▶ EXERCISE DETAILS
Your answer must be one number: the count of lines below that include "logo".

Stored data
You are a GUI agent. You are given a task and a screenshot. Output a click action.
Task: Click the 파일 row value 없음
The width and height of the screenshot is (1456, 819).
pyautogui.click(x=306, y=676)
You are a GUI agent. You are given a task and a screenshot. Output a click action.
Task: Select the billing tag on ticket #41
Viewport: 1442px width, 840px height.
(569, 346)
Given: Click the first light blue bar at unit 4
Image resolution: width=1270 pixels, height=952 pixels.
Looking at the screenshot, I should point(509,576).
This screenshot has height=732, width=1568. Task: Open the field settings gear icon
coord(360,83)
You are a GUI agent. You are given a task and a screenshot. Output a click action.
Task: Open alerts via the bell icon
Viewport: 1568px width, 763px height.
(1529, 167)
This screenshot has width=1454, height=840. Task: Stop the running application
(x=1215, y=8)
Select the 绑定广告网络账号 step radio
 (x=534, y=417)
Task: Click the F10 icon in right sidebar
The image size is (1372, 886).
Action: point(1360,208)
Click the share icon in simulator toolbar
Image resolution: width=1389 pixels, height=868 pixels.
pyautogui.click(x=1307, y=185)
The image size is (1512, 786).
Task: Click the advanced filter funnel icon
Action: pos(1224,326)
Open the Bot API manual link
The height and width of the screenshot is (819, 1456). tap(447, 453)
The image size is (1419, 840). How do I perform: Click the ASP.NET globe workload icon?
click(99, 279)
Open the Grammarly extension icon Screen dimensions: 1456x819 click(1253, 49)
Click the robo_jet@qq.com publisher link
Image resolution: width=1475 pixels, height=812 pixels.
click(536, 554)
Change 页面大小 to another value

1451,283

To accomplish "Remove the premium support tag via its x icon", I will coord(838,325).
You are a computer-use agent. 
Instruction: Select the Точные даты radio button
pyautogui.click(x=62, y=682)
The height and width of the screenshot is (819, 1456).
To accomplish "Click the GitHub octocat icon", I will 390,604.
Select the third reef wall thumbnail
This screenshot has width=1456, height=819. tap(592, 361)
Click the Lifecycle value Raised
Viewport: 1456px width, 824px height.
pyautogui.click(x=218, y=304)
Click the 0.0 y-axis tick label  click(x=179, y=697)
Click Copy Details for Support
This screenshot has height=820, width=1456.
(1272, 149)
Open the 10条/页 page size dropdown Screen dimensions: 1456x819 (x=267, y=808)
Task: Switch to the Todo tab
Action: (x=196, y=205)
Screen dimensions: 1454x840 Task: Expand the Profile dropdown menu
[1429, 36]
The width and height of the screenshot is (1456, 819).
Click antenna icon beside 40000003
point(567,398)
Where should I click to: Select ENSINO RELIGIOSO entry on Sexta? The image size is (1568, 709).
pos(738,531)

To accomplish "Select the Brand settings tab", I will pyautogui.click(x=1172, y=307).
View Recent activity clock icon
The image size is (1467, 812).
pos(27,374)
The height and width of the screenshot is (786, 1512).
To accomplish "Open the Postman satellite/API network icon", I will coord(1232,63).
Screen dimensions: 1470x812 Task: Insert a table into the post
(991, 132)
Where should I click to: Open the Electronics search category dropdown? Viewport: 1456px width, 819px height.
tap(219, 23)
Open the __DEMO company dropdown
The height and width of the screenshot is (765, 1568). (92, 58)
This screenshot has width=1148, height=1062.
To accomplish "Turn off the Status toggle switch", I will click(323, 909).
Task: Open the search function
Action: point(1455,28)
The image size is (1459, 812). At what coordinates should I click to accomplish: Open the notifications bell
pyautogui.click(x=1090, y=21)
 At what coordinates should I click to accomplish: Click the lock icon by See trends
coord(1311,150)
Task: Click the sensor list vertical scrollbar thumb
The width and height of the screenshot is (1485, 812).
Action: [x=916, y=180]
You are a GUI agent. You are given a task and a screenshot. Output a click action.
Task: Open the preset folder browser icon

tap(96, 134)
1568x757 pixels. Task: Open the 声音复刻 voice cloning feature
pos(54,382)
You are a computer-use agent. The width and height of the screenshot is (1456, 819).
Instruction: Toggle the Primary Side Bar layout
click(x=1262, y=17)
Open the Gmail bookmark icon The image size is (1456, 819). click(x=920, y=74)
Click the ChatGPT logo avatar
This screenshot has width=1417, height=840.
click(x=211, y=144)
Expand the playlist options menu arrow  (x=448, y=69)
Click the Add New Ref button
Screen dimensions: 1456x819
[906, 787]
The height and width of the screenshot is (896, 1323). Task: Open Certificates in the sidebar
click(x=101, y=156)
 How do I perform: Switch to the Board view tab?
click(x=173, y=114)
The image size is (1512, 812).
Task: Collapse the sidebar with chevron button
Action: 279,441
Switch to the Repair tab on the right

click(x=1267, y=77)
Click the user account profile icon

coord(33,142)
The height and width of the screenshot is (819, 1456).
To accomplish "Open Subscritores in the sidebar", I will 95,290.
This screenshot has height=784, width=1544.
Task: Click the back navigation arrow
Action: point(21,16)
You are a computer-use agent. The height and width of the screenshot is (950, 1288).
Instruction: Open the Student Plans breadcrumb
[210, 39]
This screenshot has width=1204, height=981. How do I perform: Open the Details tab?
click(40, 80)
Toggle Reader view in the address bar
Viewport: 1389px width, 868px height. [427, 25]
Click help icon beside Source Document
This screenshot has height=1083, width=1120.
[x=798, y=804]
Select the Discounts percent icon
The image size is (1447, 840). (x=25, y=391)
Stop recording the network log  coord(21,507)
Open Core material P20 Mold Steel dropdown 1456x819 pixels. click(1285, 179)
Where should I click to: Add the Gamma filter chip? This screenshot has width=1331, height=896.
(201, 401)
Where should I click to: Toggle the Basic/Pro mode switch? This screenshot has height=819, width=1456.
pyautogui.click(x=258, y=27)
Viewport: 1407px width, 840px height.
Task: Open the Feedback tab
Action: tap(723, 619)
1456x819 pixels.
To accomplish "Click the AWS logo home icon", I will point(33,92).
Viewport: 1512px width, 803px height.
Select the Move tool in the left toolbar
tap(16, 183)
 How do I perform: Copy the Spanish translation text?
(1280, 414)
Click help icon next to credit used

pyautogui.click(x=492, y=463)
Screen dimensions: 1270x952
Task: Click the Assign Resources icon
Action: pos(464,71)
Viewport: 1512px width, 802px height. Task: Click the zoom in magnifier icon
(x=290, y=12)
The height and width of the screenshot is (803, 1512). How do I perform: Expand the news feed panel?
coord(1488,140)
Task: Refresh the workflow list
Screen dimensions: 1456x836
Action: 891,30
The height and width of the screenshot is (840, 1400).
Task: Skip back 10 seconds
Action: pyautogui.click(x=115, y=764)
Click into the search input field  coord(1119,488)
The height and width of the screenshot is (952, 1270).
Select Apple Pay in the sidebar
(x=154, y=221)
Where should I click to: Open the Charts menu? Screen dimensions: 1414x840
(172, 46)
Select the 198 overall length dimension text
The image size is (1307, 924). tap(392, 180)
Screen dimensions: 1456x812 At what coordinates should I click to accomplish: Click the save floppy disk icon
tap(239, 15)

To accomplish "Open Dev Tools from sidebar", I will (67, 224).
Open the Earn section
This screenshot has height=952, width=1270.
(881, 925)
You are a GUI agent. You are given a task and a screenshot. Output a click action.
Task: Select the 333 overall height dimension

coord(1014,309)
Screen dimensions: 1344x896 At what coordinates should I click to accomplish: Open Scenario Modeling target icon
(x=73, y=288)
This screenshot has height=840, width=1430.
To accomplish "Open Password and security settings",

▶ WRITTEN ANSWER
2